REPUBLIKA.CO.ID,JAKARTA--Wakil Ketua Komisi III DPR Almuzzammil Yusuf mengatakan pernyataan Wakapolri Komjen Polisi Oegroseno mengenai penggunaan jilbab merupakan urusan internal Polri adalah sesuatu yang keliru.

"Pernyataan Wakapolri tidak berdasar.

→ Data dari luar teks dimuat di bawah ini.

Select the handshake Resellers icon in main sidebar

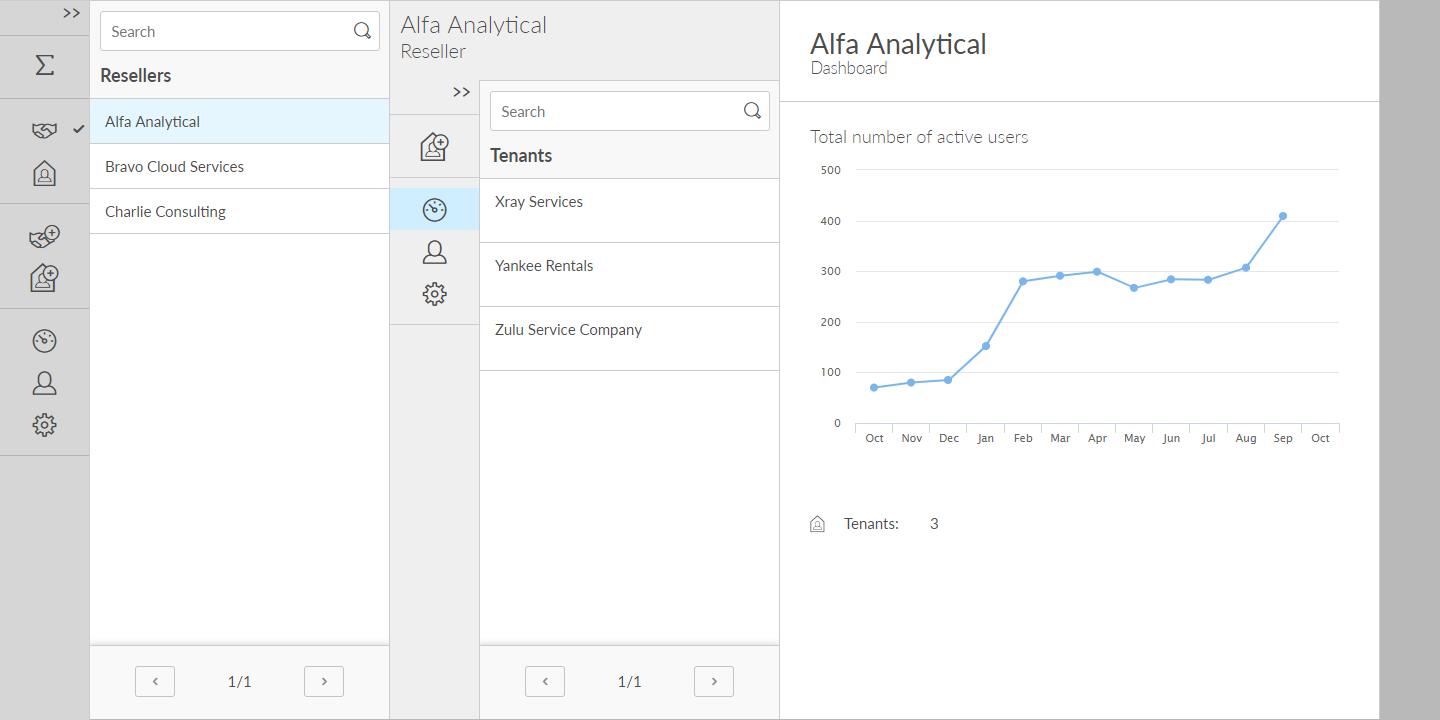click(x=44, y=130)
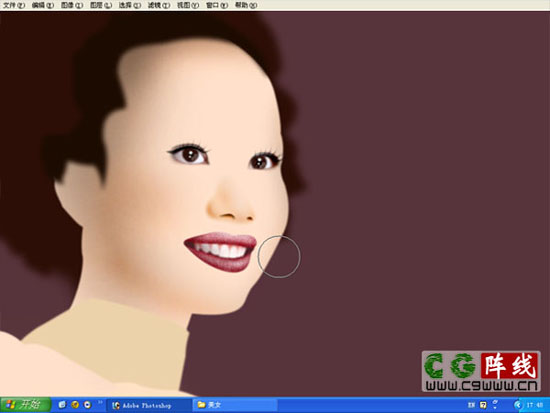Open the 选择 (Select) menu

(129, 5)
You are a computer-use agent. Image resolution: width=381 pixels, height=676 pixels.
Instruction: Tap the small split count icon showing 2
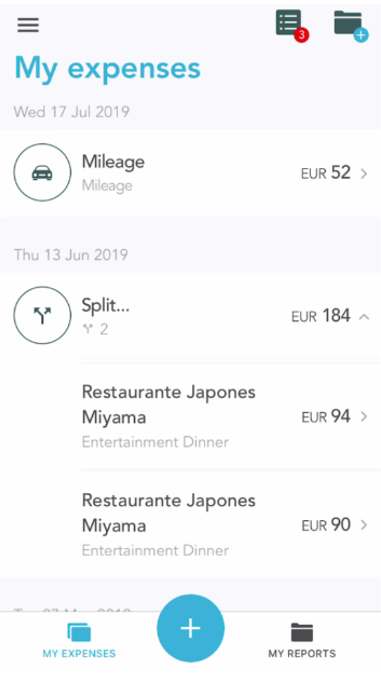click(x=88, y=330)
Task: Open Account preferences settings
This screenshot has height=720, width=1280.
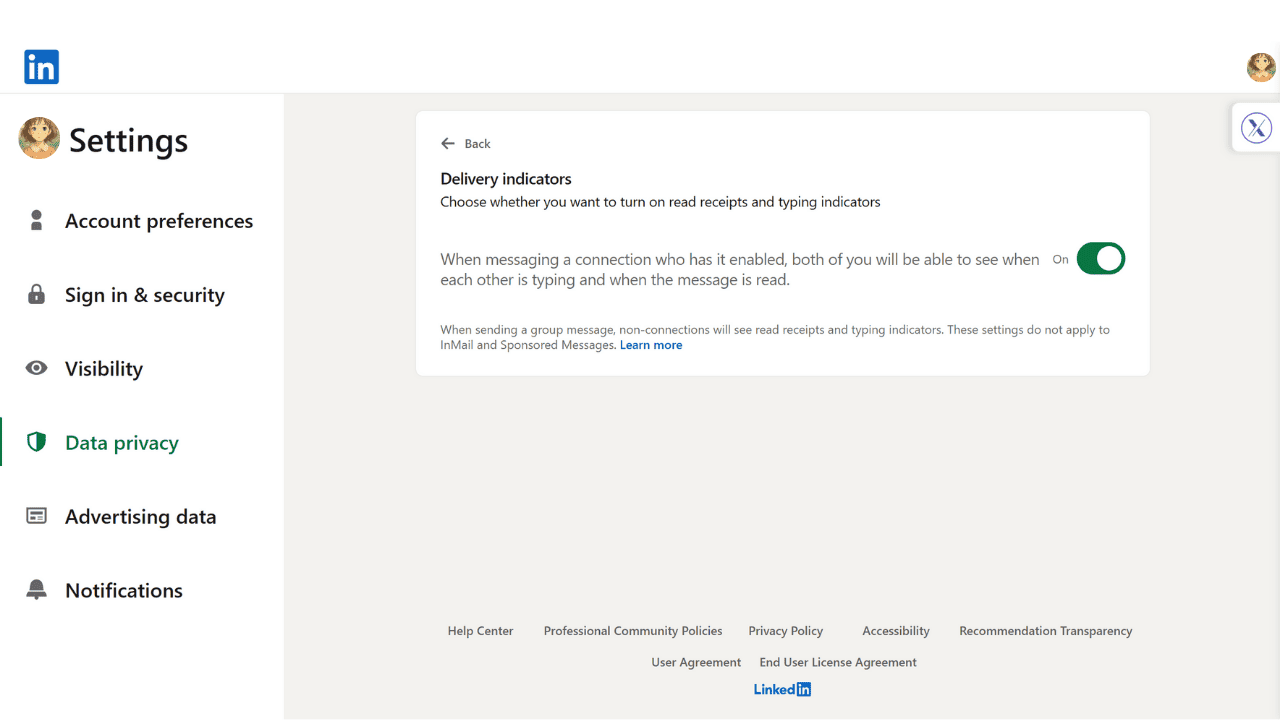Action: pos(158,221)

Penggunaan jilbab oleh Polwan adalah isu HAM dan dilindungi konstitusi pasal 28E ayat1," ujar Almuzzammil di Jakarta, Kamis.

Penggunaan jilbab, lanjut dia, merupakan perkembangan penghormatan internasional termasuk di Inggris, Kanada, Swedia, dan Victoria Australia.

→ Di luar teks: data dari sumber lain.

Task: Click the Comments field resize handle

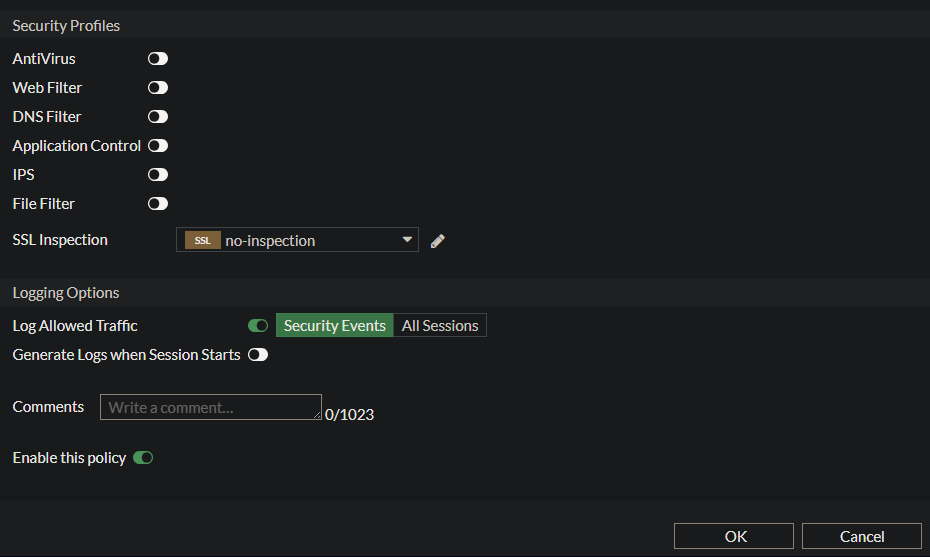Action: [318, 416]
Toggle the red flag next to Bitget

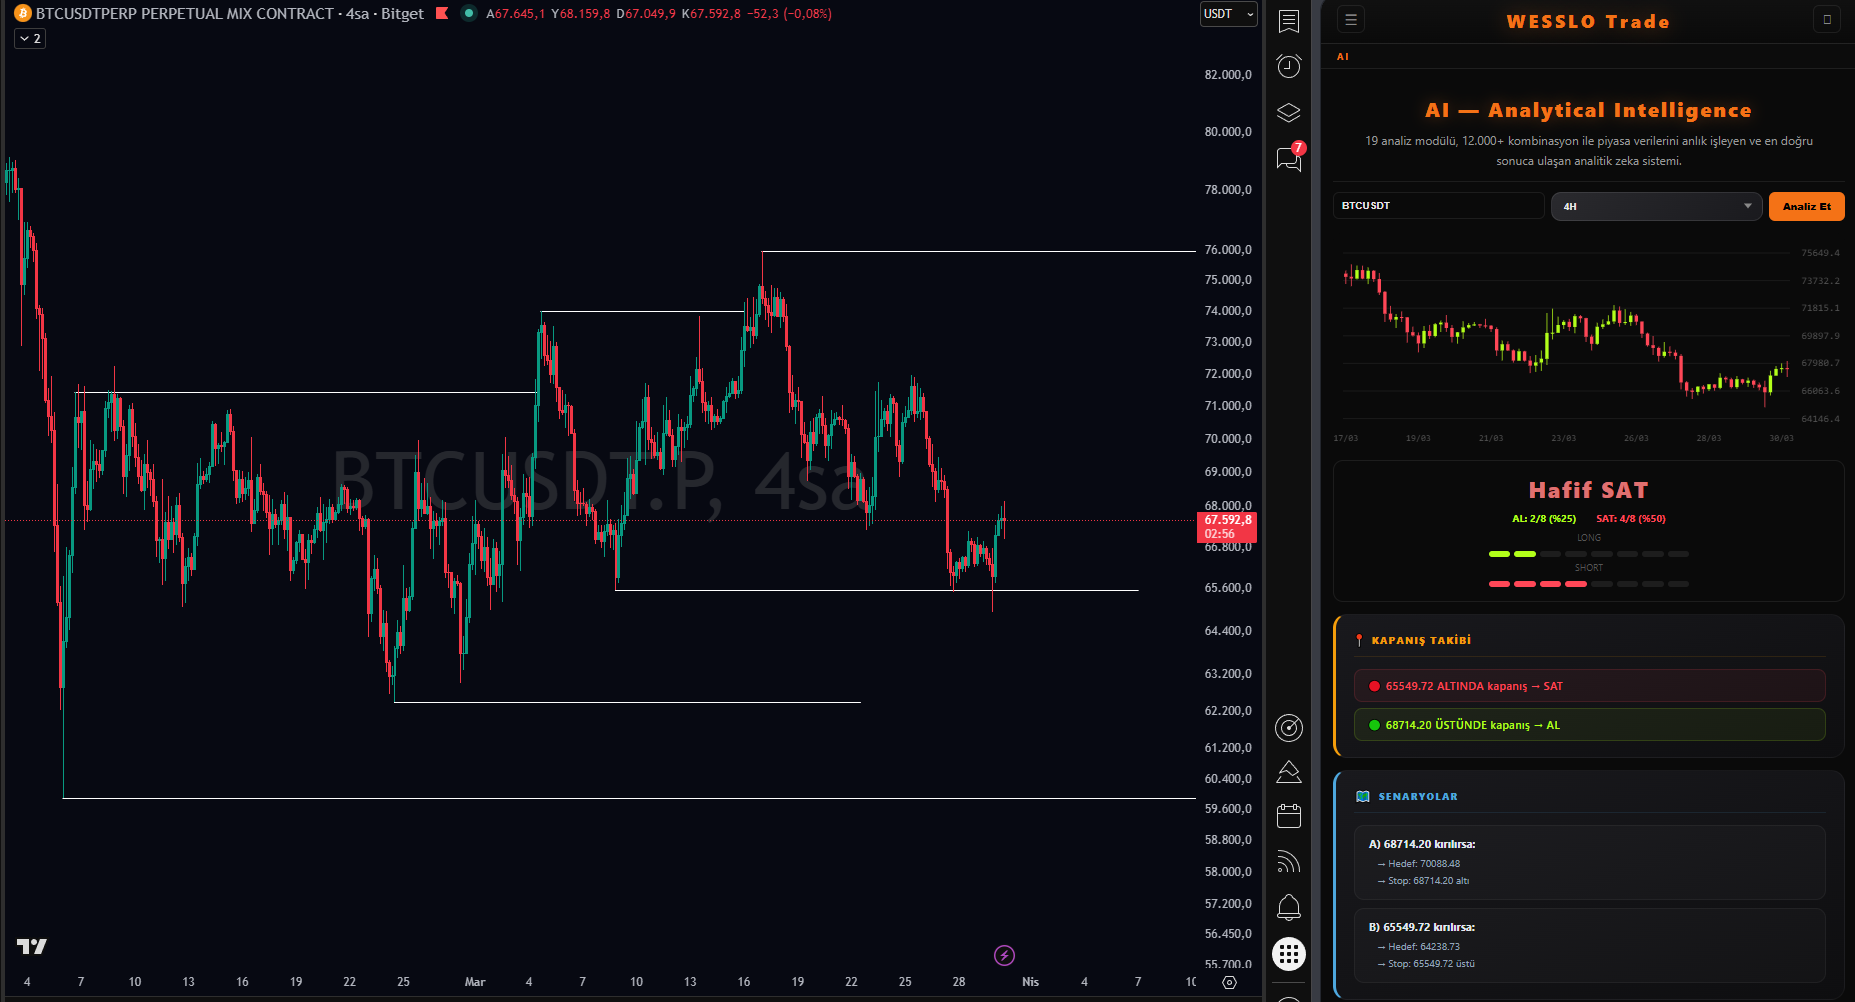click(440, 14)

Seharusnya, kata Muzzammil, pimpinan Polri menyadari bahwa selama ini kebijakannya yang tidak membolehkan Polwan menggunakan jilbab telah melanggar HAM dan Konstitusi.

"Setelah sadar melanggar HAM dan Konstitusi, seharusnya segera memperbaiki diri. Jangan ditunda-tunda. Peraturan yang bijak adalah memberikan kesempatan Polwan untuk kenakan jilbab sambil menunggu SK,uarnya.

Jika alasan penundaan karena anggaran belum tersedia, terang Muzzammil, banyak Polwan yang dengan senang hati mau menggunakan dana pribadi untuk membeli seragam jilbab sesuai dengan seragam di Aceh atau 61 model yang pernah disampaikan mantan Kapolri, Jenderal Timur Pradopo.

"Anggaran bukan halangan. Karena jumlahnya tidak besar. Komisi III akan perjuangkan pada APBNP 2014 anggaran seragam Polwan berjilbab bisa terealisasi. Jadi tidak perlu menunggu sampai 2015," jelas dia.

Muzzammil mengaku telah dihubungi oleh perwakilan Polwan yang mengaku kecewa dengan penundaan jilbab tersebut, namun tidak berani bersuara karena takut kena sanksi.

"Pernyataan dibolehkannya Polwan berjilbab oleh Kapolri Jenderal Polisi Sutarman pekan lalu, bagi mereka seperti mendapat hadiah istimewa yang diambil kembali dari tangan mereka melalui telegram rahasia Wakapolri," tegas dia.

Muzzammil merasa heran dengan komunikasi publik Mabes Polri yang ingin menentang arus apresiasi publik yang sudah mereka raih sebelumnya. Padahal Polri seharusnya terus memupuk dukungan Publik.

"Masa Kapolri sudah nyatakan terbuka dipublik sudah setuju, dengan alasan warna-warni dan keseragaman. Telegram Wakapolri berisi sebaliknya. Pernyataan Kapolri seperti pernyataan yang sangat tidak profesional," kritik Muzzammil.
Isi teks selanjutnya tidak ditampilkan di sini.